Your answer should consist of all lines in the listing that hold the word "will".

Start of Data for processing

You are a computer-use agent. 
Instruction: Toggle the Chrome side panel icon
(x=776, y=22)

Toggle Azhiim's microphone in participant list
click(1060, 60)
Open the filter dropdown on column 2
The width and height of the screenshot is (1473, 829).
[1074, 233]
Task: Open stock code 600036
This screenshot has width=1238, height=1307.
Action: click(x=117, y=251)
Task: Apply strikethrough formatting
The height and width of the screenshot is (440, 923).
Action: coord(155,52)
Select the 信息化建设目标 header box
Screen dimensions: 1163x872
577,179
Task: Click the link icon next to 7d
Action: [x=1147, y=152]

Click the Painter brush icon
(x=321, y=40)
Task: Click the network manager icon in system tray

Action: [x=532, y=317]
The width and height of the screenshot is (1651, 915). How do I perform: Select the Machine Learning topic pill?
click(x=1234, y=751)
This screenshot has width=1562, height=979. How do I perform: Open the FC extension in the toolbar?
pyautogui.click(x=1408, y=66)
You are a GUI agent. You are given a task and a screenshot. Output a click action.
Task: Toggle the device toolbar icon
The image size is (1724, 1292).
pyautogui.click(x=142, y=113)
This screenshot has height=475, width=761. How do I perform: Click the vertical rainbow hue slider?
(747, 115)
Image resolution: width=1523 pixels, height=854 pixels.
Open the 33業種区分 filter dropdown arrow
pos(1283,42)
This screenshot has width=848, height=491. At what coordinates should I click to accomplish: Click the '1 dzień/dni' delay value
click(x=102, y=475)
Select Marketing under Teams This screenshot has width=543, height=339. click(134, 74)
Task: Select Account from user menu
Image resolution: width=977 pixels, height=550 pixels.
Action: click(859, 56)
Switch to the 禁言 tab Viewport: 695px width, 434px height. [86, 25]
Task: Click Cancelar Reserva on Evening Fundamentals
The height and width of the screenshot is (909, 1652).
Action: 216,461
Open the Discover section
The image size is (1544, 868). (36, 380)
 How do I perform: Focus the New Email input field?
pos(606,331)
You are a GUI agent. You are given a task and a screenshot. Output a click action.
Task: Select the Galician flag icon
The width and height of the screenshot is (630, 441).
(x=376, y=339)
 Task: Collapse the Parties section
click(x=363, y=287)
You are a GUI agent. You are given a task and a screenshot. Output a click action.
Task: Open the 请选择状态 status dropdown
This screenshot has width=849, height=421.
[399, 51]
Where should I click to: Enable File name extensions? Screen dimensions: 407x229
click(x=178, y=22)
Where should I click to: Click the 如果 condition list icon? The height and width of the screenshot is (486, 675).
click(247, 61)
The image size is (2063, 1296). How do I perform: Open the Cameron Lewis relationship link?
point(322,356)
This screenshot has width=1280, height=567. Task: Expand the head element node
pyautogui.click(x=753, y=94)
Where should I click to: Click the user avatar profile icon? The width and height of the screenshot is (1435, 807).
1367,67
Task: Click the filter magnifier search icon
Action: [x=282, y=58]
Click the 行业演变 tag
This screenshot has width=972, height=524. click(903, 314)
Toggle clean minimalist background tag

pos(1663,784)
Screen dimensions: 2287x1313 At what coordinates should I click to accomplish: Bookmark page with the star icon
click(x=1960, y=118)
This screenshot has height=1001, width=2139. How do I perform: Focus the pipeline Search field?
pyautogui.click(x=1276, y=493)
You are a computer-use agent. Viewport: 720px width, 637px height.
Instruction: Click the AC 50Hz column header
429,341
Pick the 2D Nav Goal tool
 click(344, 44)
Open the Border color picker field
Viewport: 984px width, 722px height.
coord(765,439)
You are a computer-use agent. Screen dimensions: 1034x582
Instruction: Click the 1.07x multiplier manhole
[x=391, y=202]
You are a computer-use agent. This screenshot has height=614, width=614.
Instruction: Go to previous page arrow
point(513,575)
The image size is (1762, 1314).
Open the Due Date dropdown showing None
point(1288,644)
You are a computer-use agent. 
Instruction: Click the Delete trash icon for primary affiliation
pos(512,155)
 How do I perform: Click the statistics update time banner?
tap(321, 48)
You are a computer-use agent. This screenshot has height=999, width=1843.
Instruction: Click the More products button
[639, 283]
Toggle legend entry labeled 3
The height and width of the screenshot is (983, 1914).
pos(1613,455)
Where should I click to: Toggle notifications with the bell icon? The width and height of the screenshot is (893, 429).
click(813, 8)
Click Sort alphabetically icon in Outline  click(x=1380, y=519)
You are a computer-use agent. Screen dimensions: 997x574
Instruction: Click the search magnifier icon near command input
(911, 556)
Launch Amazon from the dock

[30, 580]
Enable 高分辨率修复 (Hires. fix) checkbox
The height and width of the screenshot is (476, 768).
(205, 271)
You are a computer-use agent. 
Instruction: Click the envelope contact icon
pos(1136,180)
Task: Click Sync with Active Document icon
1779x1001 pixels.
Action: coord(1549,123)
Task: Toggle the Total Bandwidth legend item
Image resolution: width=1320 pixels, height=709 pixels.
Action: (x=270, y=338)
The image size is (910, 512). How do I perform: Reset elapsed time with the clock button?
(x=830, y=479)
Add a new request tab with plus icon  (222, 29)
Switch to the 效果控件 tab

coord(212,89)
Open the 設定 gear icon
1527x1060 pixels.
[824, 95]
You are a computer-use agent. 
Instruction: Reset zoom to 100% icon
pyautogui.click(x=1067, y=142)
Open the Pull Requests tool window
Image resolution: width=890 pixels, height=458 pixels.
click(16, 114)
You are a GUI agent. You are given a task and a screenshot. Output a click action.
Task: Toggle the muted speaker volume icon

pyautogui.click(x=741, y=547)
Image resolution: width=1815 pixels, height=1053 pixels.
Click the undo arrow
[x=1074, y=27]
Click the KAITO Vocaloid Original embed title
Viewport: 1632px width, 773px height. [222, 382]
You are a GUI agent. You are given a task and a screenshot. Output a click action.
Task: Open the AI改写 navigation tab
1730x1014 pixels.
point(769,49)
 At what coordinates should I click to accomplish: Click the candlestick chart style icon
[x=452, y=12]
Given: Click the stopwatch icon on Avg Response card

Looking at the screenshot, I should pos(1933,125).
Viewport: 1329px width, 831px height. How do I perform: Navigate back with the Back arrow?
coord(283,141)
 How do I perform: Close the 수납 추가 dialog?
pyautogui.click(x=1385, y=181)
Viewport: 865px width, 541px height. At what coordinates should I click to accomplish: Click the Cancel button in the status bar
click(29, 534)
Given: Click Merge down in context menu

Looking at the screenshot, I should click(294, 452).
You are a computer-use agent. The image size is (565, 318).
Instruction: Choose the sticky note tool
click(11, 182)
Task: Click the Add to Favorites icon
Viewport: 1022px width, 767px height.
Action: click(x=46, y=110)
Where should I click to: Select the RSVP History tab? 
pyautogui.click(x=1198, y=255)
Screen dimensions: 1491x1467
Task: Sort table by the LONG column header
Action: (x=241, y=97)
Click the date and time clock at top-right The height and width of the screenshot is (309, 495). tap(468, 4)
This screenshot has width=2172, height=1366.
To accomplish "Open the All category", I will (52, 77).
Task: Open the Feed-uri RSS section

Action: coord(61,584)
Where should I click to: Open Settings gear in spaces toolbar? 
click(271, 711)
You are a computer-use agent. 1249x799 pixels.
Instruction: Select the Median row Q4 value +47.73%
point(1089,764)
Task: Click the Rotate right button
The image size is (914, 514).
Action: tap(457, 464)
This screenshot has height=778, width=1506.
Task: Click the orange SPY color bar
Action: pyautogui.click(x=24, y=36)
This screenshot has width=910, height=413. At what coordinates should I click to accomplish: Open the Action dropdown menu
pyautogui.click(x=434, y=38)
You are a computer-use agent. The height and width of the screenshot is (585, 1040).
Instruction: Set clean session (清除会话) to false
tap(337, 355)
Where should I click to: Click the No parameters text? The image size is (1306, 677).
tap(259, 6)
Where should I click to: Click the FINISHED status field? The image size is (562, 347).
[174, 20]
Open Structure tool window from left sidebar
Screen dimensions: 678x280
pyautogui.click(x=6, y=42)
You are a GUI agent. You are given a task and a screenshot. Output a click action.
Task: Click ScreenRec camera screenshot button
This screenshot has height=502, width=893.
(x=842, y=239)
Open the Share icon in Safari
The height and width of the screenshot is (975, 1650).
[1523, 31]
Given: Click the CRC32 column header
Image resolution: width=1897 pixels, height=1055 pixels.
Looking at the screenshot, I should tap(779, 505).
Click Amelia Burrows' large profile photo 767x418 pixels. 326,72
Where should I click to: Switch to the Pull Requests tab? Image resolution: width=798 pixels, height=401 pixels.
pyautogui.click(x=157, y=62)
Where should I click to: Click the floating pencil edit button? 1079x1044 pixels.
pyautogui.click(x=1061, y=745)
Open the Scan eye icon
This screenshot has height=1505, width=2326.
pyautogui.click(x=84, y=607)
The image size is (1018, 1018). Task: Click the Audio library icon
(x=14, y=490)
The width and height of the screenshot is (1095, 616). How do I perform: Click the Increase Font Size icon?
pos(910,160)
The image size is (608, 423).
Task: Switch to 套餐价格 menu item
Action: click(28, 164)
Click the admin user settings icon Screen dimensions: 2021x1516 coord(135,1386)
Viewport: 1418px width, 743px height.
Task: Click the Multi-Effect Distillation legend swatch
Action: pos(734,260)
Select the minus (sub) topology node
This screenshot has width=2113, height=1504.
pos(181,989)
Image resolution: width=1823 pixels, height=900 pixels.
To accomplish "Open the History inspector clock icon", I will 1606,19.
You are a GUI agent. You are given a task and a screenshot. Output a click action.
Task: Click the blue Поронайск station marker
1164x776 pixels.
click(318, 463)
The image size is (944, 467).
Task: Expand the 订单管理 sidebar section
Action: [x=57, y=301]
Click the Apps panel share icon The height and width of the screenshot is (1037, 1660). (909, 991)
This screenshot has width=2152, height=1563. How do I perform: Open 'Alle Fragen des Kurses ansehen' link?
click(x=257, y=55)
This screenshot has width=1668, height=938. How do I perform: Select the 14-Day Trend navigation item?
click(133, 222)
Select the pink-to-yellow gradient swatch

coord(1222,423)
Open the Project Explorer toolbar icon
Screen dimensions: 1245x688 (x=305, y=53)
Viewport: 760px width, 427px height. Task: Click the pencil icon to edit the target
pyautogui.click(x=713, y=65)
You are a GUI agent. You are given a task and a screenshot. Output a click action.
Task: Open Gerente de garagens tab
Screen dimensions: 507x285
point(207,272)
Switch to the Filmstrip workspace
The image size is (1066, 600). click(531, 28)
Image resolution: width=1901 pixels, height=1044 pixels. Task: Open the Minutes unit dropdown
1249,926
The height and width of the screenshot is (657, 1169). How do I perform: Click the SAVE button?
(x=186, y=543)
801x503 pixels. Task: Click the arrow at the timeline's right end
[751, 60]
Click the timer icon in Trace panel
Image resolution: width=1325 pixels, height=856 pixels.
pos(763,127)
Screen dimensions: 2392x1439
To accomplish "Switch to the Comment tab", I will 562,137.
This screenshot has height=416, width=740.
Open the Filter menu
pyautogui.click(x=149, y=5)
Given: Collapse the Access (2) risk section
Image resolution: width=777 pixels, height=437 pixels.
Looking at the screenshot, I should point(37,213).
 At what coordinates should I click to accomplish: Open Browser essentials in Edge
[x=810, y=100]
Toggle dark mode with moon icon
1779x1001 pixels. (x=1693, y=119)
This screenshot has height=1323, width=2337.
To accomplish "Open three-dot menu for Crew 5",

End of Data for processing

## Your response:
To accomplish "Open the All category", I will (52, 77).
To accomplish "Open the History inspector clock icon", I will 1606,19.
To accomplish "Switch to the Comment tab", I will 562,137.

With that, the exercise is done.